:: Entries ::
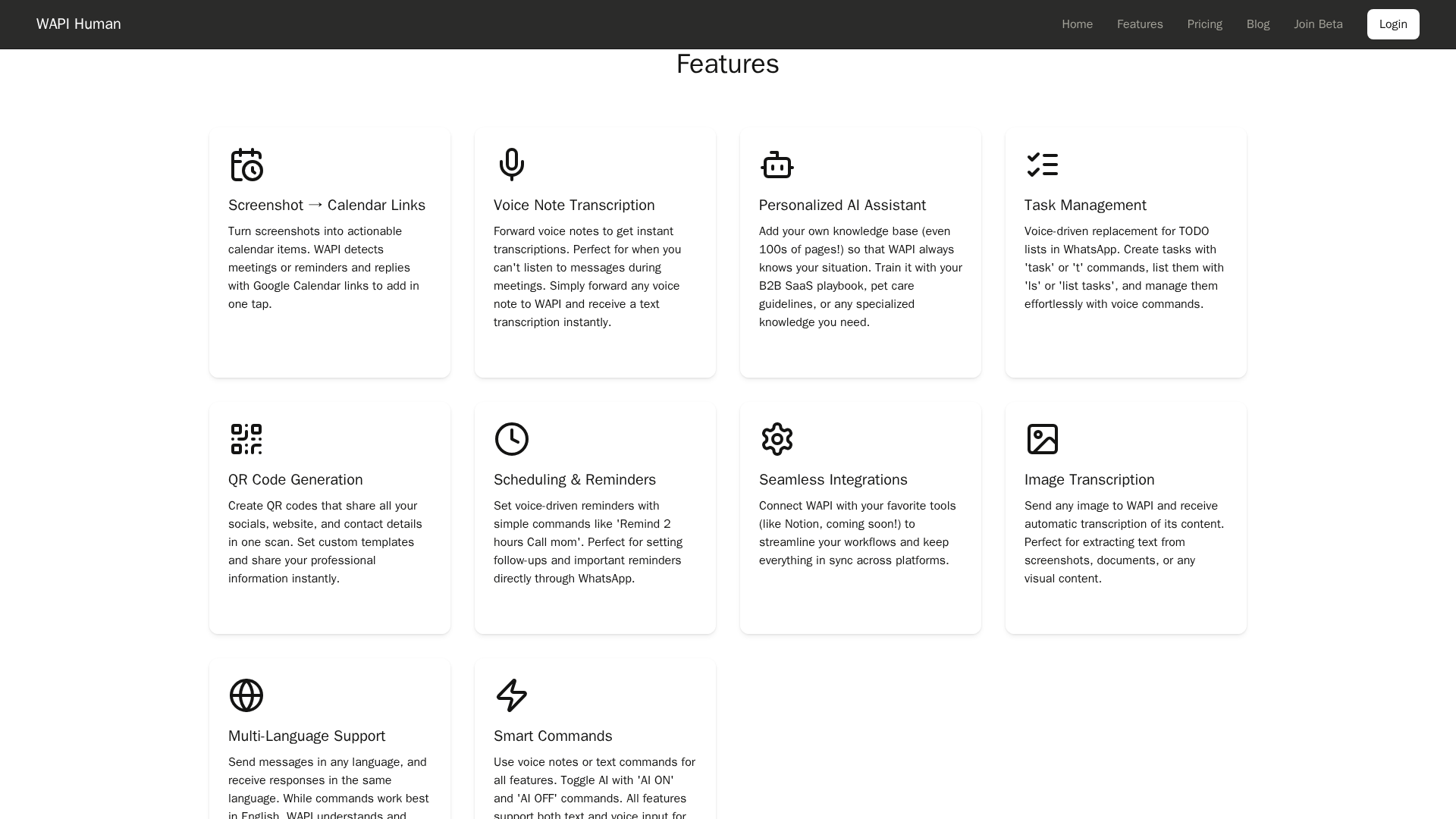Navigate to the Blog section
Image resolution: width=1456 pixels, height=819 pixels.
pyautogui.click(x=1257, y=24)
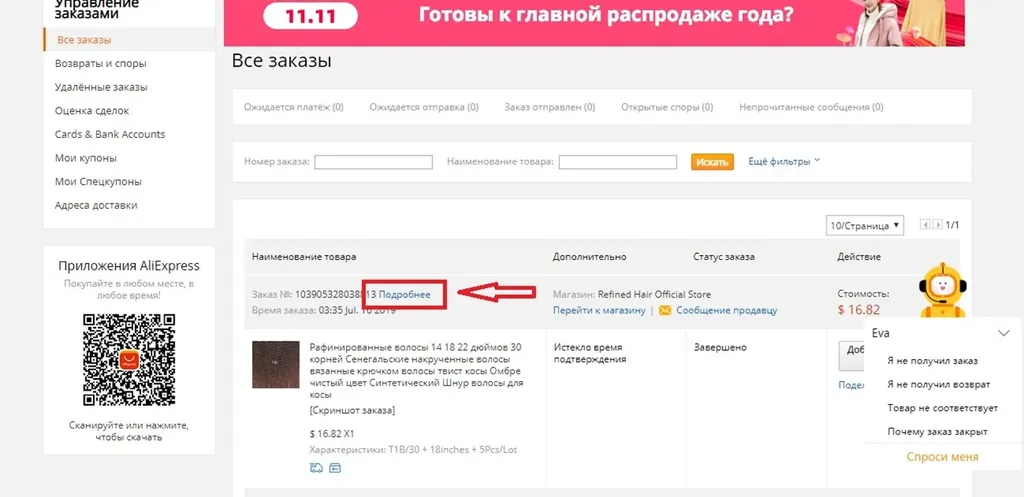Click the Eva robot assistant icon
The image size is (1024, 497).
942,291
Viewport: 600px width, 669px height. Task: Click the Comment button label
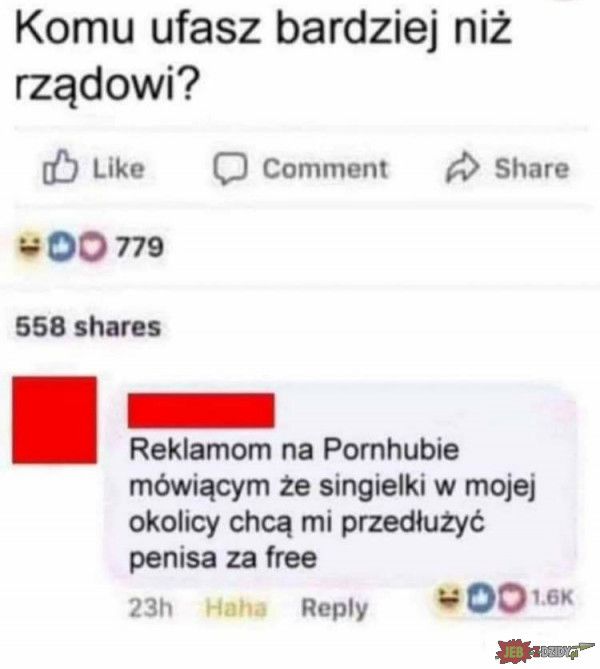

:: Set task ::
State how many lines of the data above contain the string "height", treating uppercase and lowercase as distinct. Reply with the number alone.

:: Completed exercise ::
2